What is the best way to monitor the wear of my new external USB boot SSD? I'd like to order a new one to have ready before it gets too slow. I have WD Blue and love the speed, and it worked perfectly the first time.

Also, I turned on TRIM via "sudo trimforce enable". Was that a good idea with WD Blue?


  • Does there exist a USB SSD that supports TRIM? Feb 25, 2021 at 22:51
  • @DavidAnderson My understanding of the issue is that it is not the SSD, but rather that macOS does not support the USB protocols required for TRIM to work with USB drives. But, I agree that trying to enable TRIM on USB is a waste of time.
    – Gilby
    Feb 26, 2021 at 1:14
  • My WD Blue SSD supports TRIM, but perhaps only at the SATA level (I have the USB cable conversion). So maybe running "sudo trimforce enable" was a no-op. Apple added trimforce for external drives in Yosemite.
    – vonlost
    Feb 26, 2021 at 1:27
  • @Gilby and vonlost: My understanding is that, without TRIM, a drive will eventually slow down. However, modern SSDs are so fast compared to the up to 10 Gb/sec USB speeds that even if the drive slows down, the drive is still faster than the data can be transfer over USB. Therefore, supporting TRIM over USB is not necessary. Feb 26, 2021 at 2:09
  • @DavidAnderson Many manufacturers say that TRIM is unnecessary or even bad for their drives as the equivalent cleaning and rearranging data is done by the drive. Samsung recommends against, don't know about WD. The horrors of drives slowing without TRIM does not apply to most (all?) recent drives (but I don't have a reference for that).
    – Gilby
    Feb 26, 2021 at 7:00

1 Answer 1


If your external disk interface supports it, a good tool is to use smartctl. You can get it by installing HomeBrew and then running this command in the Terminal:

brew install smartmontools

Then run smartctl like this:

smartctl -a /dev/diskX

where X should be replaced with the disk number of the SSD in question.

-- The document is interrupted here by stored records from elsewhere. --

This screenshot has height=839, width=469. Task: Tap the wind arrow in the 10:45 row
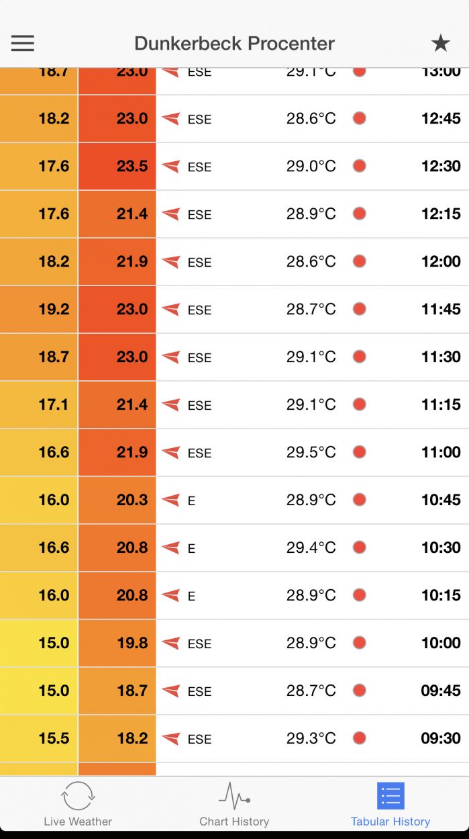coord(171,500)
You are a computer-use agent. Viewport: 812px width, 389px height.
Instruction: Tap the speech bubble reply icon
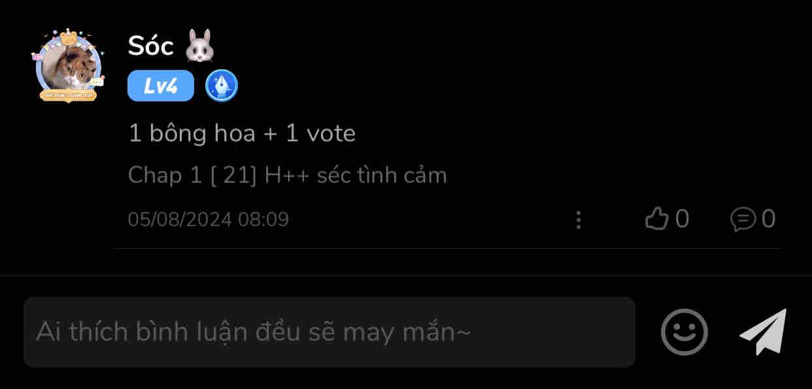(743, 219)
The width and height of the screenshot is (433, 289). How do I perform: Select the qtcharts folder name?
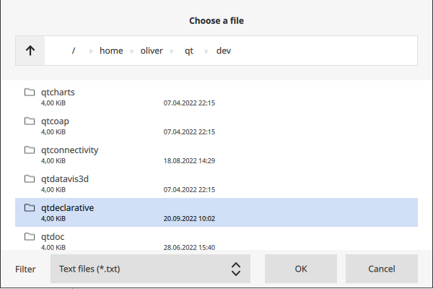coord(58,92)
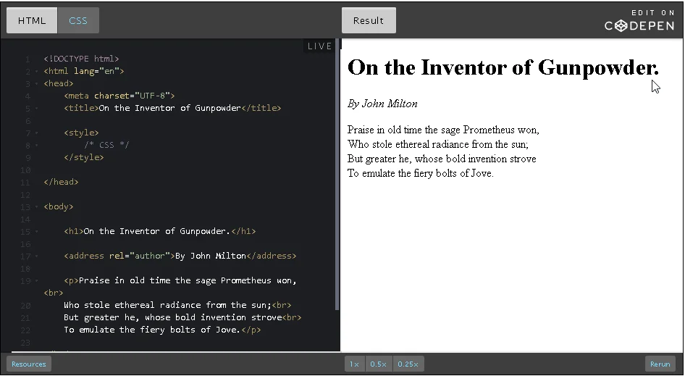This screenshot has width=685, height=376.
Task: Click the Rerun button
Action: coord(660,364)
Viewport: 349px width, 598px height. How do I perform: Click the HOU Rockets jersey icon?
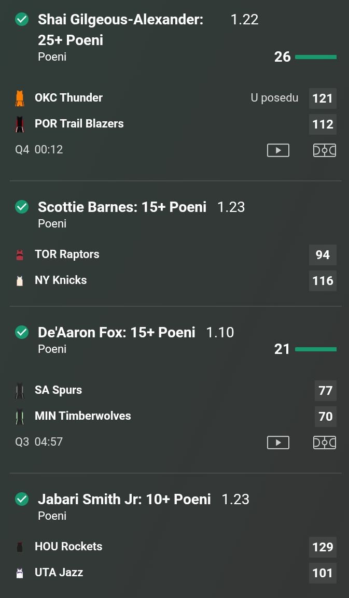(20, 547)
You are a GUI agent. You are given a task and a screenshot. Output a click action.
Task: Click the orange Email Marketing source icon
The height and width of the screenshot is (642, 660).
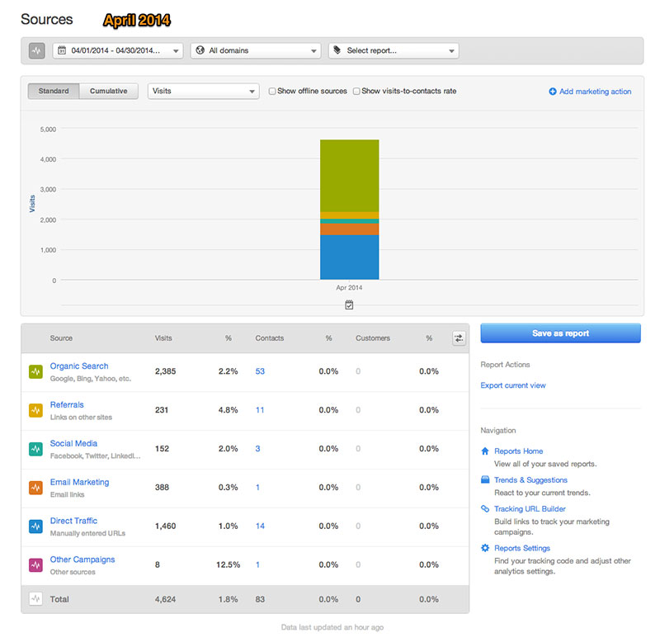pos(35,488)
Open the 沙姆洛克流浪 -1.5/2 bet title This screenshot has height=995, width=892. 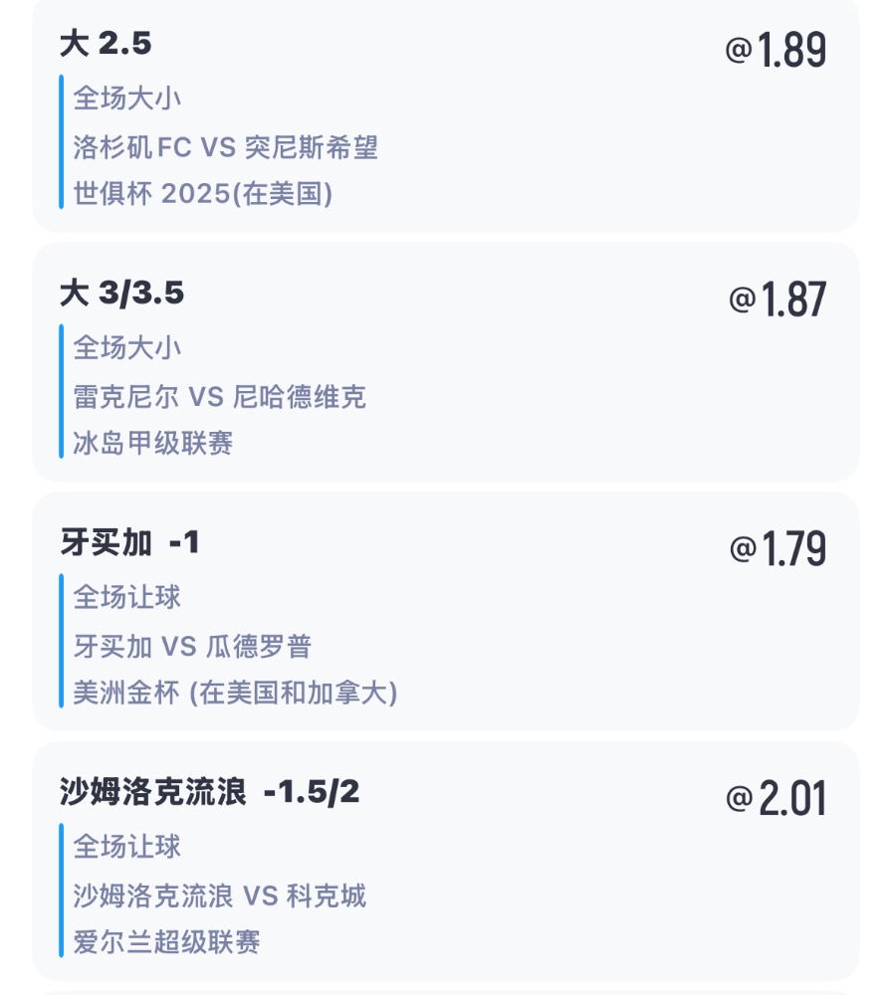click(x=209, y=792)
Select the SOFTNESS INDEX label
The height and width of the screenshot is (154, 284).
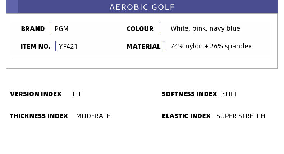[189, 94]
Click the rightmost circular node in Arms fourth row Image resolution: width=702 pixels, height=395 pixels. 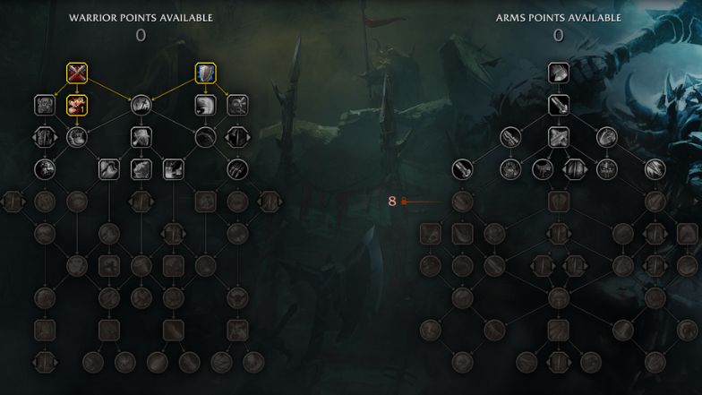(655, 170)
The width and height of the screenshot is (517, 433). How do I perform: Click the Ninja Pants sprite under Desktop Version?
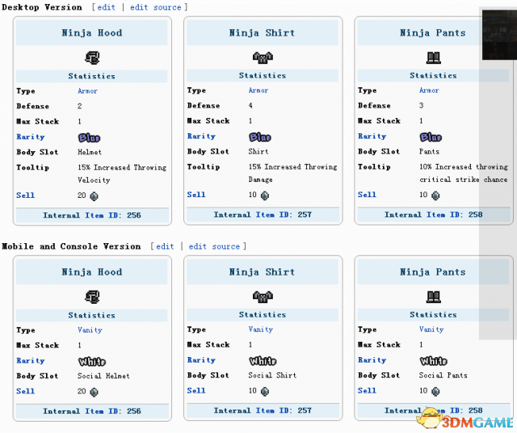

In the output, you want to look for a line like this:

Percentage Used: 1%

This is an indication of the wear on the drive. However, note that it is not an exact science - the drive could wear out before it reaches 100%, and it might also reach values above 100%.

Note: Wearing the drive down doesn't make it slow, as you seem to indicate in your question. When the drive wears out it will fail to be able to read some or all of the data that you have stored on the drive.

Make sure you have a working backup system in place. Just looking at the wear indicator and replacing the drive when the indicator is high won't ensure that you will keep your data.

  • How do you make that work with macOS 11? For external drives, I have had to eject the drive and reconnect before macOS will load the required kext - a bit hard to do with a boot drive.
    – Gilby
    Feb 26, 2021 at 1:10
  • Thanks, I'll check out home-brew/smartctl.
    – vonlost
    Feb 26, 2021 at 1:31
  • Making it work? I initialized the SSD with DiskUtil, did a full install of 11.2.1, it rebooted automatically to the SSD, then a Migrate Assistant and it just worked. I can set the Startup Disk as I like.
    – vonlost
    Feb 26, 2021 at 1:41
  • I mentioned the slowing because of a lecture by Ari Harari where he talked about the physics, how writing gets slower and slower nearing 100,000 operations. Perhaps the controller "absorbs" this delay for users, as much as it can.
    – vonlost
    Feb 26, 2021 at 1:46
  • 1
    Bummer, I get Smartctl's "Operation not supported by device" for both WD Blue SSD USB and Seagate HD USB. It works for internal Macintosh HD. I'll have a look at "kasbert/OS-X-SAT-SMART-Driver".